→ REQUIREMENTS:
Tally the lines in the listing below that contain the word "should", with letter case counting. How many are there? Give only the number.
::: ITEMS
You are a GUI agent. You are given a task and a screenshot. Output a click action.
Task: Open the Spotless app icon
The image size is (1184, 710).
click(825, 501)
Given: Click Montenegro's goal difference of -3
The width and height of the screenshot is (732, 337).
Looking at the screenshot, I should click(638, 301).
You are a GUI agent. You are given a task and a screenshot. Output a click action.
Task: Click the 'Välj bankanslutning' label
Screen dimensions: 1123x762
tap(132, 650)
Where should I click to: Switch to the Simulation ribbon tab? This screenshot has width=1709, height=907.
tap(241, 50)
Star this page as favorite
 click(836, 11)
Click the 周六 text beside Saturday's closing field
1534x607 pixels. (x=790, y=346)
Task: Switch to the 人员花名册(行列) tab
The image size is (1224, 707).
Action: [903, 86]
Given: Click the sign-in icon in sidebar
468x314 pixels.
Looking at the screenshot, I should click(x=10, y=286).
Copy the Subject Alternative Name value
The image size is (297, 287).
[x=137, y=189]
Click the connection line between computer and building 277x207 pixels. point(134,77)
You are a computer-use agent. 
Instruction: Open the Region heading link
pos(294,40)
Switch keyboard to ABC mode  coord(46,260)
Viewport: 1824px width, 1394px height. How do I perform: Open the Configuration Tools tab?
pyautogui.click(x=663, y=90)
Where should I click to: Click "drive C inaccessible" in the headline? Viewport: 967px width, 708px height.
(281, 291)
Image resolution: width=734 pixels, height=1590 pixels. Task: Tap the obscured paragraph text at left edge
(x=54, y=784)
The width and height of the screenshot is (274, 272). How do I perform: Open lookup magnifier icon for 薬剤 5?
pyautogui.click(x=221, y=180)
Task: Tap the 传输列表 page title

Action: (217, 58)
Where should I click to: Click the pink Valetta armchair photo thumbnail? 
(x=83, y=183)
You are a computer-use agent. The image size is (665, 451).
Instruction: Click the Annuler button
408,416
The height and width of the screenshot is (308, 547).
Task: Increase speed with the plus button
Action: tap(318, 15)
::::::
→ CORRECT OUTPUT:
5